WORK INSTRUCTIONS
Can you copy out every line of the records below, word for word?

(Stored data)
- - -

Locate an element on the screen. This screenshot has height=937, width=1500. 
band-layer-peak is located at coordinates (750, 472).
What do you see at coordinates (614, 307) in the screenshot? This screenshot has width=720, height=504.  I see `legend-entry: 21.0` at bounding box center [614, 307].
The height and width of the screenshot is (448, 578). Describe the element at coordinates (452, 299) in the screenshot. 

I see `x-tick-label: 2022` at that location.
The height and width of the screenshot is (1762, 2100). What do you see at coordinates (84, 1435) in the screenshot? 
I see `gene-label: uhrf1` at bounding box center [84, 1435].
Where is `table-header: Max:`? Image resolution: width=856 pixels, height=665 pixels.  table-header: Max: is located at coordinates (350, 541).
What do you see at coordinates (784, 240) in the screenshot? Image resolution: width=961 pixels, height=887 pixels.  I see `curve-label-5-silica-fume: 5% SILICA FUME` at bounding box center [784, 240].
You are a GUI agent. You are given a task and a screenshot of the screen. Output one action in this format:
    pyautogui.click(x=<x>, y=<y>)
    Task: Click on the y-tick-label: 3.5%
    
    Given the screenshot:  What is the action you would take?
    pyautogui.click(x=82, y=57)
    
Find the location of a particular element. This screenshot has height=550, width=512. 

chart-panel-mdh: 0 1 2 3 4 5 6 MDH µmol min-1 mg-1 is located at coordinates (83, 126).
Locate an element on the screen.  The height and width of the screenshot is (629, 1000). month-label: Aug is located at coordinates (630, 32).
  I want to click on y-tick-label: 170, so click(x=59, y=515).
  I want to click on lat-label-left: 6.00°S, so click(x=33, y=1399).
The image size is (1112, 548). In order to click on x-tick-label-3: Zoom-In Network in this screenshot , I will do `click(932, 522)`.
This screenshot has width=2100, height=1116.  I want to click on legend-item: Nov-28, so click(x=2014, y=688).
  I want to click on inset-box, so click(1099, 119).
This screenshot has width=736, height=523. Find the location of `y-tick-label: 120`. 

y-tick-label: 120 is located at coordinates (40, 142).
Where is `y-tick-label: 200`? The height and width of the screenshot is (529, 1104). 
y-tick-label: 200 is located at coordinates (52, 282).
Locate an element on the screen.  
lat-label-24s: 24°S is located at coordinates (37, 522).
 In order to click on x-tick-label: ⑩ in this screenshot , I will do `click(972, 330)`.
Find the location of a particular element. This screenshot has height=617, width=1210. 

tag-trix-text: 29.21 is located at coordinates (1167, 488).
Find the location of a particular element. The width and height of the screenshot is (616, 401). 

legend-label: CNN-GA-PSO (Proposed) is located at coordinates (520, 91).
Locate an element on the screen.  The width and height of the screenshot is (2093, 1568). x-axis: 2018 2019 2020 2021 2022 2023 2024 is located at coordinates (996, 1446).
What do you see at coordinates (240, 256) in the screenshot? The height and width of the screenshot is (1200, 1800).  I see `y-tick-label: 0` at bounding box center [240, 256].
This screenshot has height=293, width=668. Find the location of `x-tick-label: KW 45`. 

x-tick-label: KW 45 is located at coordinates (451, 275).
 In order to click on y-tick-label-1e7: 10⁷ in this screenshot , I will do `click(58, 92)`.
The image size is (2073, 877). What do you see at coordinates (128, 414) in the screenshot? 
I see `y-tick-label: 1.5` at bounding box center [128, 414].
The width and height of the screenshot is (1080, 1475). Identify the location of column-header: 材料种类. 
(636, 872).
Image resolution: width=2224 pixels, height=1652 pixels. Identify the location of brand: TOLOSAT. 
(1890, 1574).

- - -

RESPONSE
Locate an element on the screen. This screenshot has height=937, width=1500. 
band-layer-peak is located at coordinates (750, 472).
What do you see at coordinates (614, 307) in the screenshot? This screenshot has width=720, height=504.  I see `legend-entry: 21.0` at bounding box center [614, 307].
The height and width of the screenshot is (448, 578). Describe the element at coordinates (452, 299) in the screenshot. 

I see `x-tick-label: 2022` at that location.
The height and width of the screenshot is (1762, 2100). What do you see at coordinates (84, 1435) in the screenshot? 
I see `gene-label: uhrf1` at bounding box center [84, 1435].
Where is `table-header: Max:`? Image resolution: width=856 pixels, height=665 pixels.  table-header: Max: is located at coordinates (350, 541).
What do you see at coordinates (784, 240) in the screenshot? Image resolution: width=961 pixels, height=887 pixels.  I see `curve-label-5-silica-fume: 5% SILICA FUME` at bounding box center [784, 240].
You are a GUI agent. You are given a task and a screenshot of the screen. Output one action in this format:
    pyautogui.click(x=<x>, y=<y>)
    Task: Click on the y-tick-label: 3.5%
    
    Given the screenshot:  What is the action you would take?
    pyautogui.click(x=82, y=57)
    
Find the location of a particular element. This screenshot has height=550, width=512. 

chart-panel-mdh: 0 1 2 3 4 5 6 MDH µmol min-1 mg-1 is located at coordinates (83, 126).
Locate an element on the screen.  The height and width of the screenshot is (629, 1000). month-label: Aug is located at coordinates (630, 32).
  I want to click on y-tick-label: 170, so click(x=59, y=515).
  I want to click on lat-label-left: 6.00°S, so click(x=33, y=1399).
The image size is (1112, 548). In order to click on x-tick-label-3: Zoom-In Network in this screenshot , I will do `click(932, 522)`.
This screenshot has width=2100, height=1116.  I want to click on legend-item: Nov-28, so click(x=2014, y=688).
  I want to click on inset-box, so click(1099, 119).
This screenshot has width=736, height=523. Find the location of `y-tick-label: 120`. 

y-tick-label: 120 is located at coordinates (40, 142).
Where is `y-tick-label: 200`? The height and width of the screenshot is (529, 1104). 
y-tick-label: 200 is located at coordinates (52, 282).
Locate an element on the screen.  
lat-label-24s: 24°S is located at coordinates (37, 522).
 In order to click on x-tick-label: ⑩ in this screenshot , I will do `click(972, 330)`.
Find the location of a particular element. This screenshot has height=617, width=1210. 

tag-trix-text: 29.21 is located at coordinates (1167, 488).
Find the location of a particular element. The width and height of the screenshot is (616, 401). 

legend-label: CNN-GA-PSO (Proposed) is located at coordinates (520, 91).
Locate an element on the screen.  The width and height of the screenshot is (2093, 1568). x-axis: 2018 2019 2020 2021 2022 2023 2024 is located at coordinates (996, 1446).
What do you see at coordinates (240, 256) in the screenshot? The height and width of the screenshot is (1200, 1800).  I see `y-tick-label: 0` at bounding box center [240, 256].
This screenshot has height=293, width=668. Find the location of `x-tick-label: KW 45`. 

x-tick-label: KW 45 is located at coordinates (451, 275).
 In order to click on y-tick-label-1e7: 10⁷ in this screenshot , I will do `click(58, 92)`.
The image size is (2073, 877). What do you see at coordinates (128, 414) in the screenshot? 
I see `y-tick-label: 1.5` at bounding box center [128, 414].
The width and height of the screenshot is (1080, 1475). Identify the location of column-header: 材料种类. 
(636, 872).
Image resolution: width=2224 pixels, height=1652 pixels. Identify the location of brand: TOLOSAT. 
(1890, 1574).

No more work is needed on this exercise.